ライバル

 水泳の世界なら瀬戸選手と萩野選手、卓球の世界なら平野選手と伊藤選手、陸上競技の世界なら・・・と、どの世界にもライバルはいます。もちろん、スポーツに限らず色々な世界にライバルと認め合う相手はいることでしょう。お互いがお互いを意識しつつ、お互いに切磋琢磨する。こうしてお互いが向上していく。ライバルとはいいものだと思います。
 受験の世界にもライバルは存在します。このSHOSHINの中でも、私はたくさんのライバルを見てきました。厳しい受験戦線を励まし合いながら最後まで頑張り通していく姿は、本当にすがすがしいものです。戦いがすんでふと思い返したとき、あいつがいたから自分はここまでやってこられたんだと、ライバルの存在にしみじみ感謝することでしょう。そしてその気持ちが終生の友という一生の財産へとつながるのです。

 勝負の世界、特に個人戦においては、お互いに励まし合う中だとは言っても、結果としてどちらかが勝ち、どちらかが負けます。あるいは、どちらも負けることもあります。いずれにしても、どちらも勝つことはありません。勝った側も、負けた側も、その心境は複雑なものであろうことは十分推察できます。厳しいものです。

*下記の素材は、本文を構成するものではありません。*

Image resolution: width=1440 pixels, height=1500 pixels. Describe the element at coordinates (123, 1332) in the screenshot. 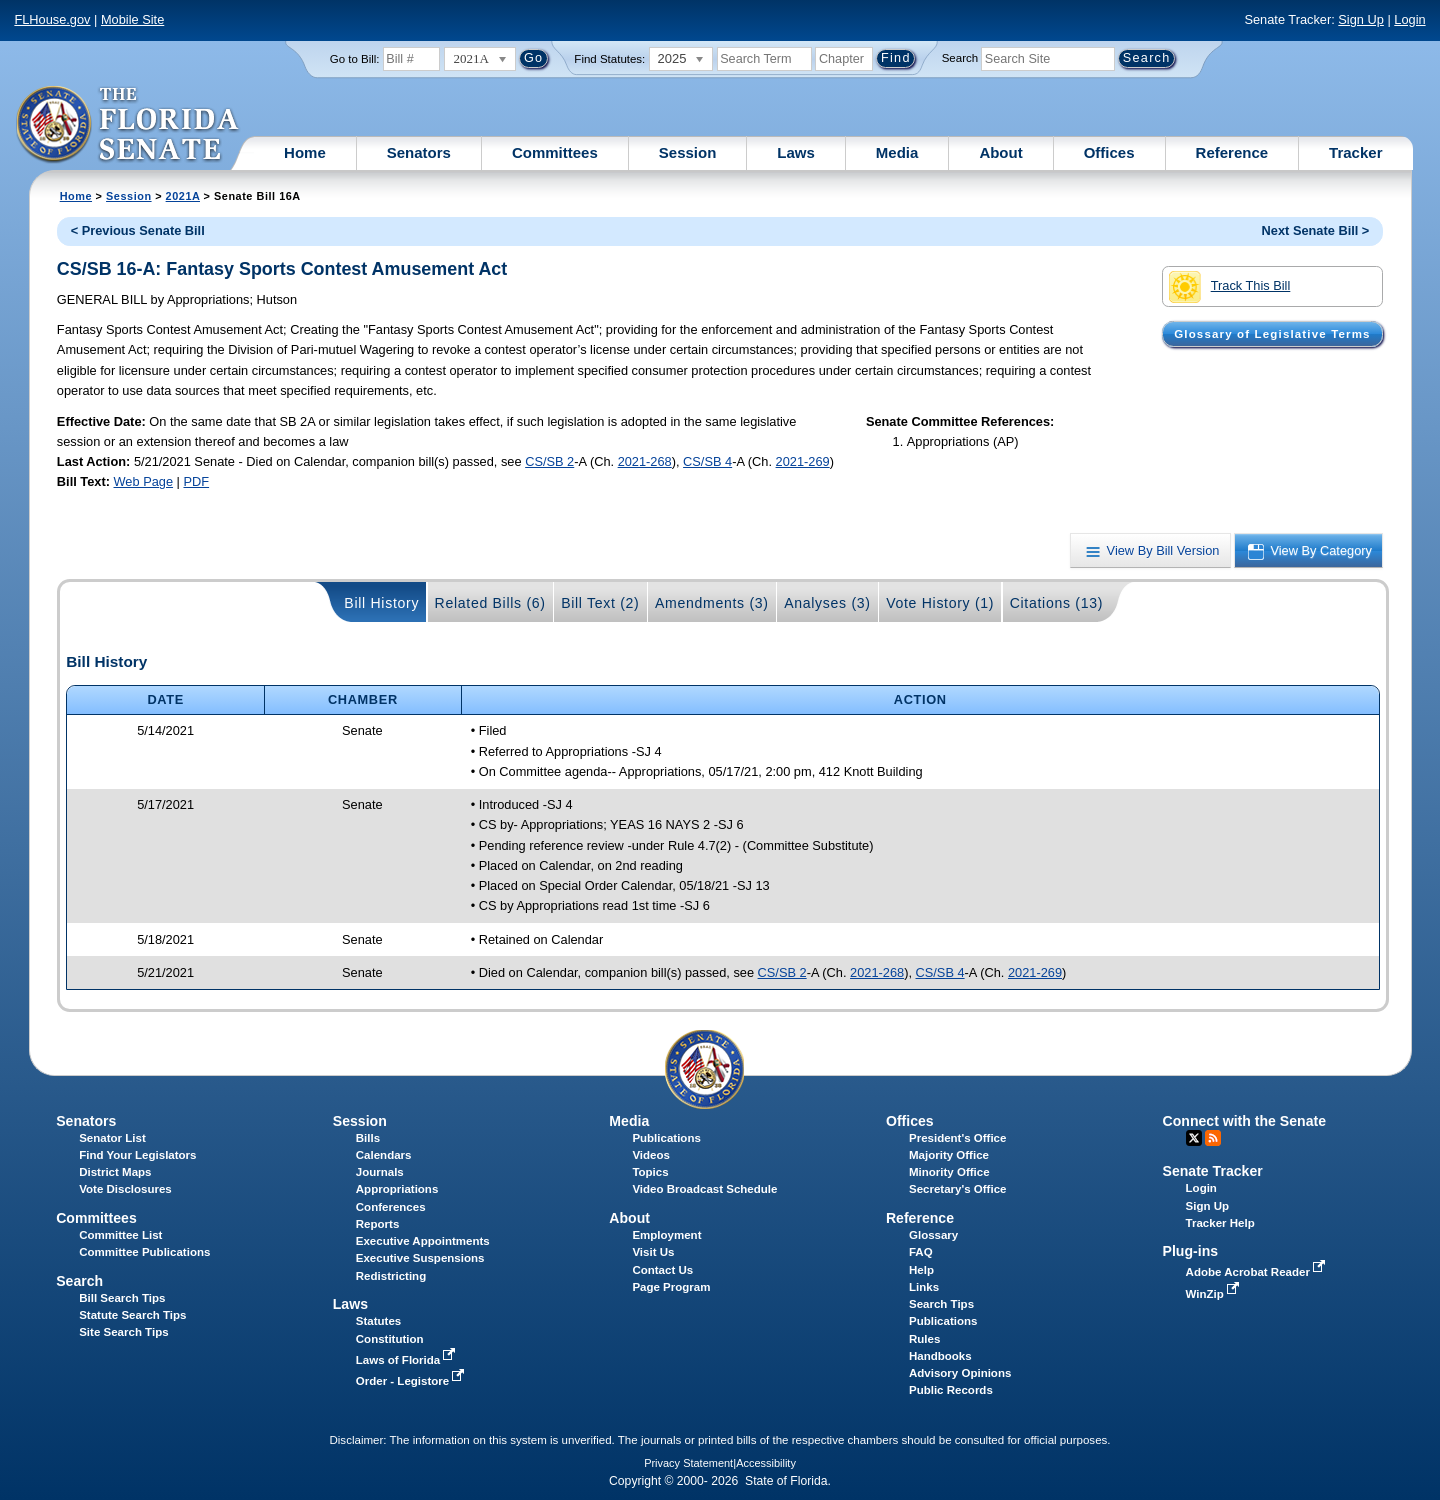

 これとは異なり、受験の世界ではどちらも勝つことは十分あり得ることです。たとえば、同じ志望校に合格できた、あるいは志望校は別でもそれぞれが希望する学校に進学できた、などです。勝負の世界では競い合う椅子はたった一つですが、受験の世界にはいくつもの椅子が用意されています。その上、合否の結果だけがすべてではありません。
 このように考えると、受験の世界におけるライバルはギスギスしたものではないし、相手を蹴落としてでも、などと悲壮な覚悟を持つ必要も無いのです。
 おおらかな気持ちで、お互いの勝利を願い励まし合って受験の道を楽しく乗り切っていく。多くのSHOSHIN生にこんなライバルがいて欲しいと思います。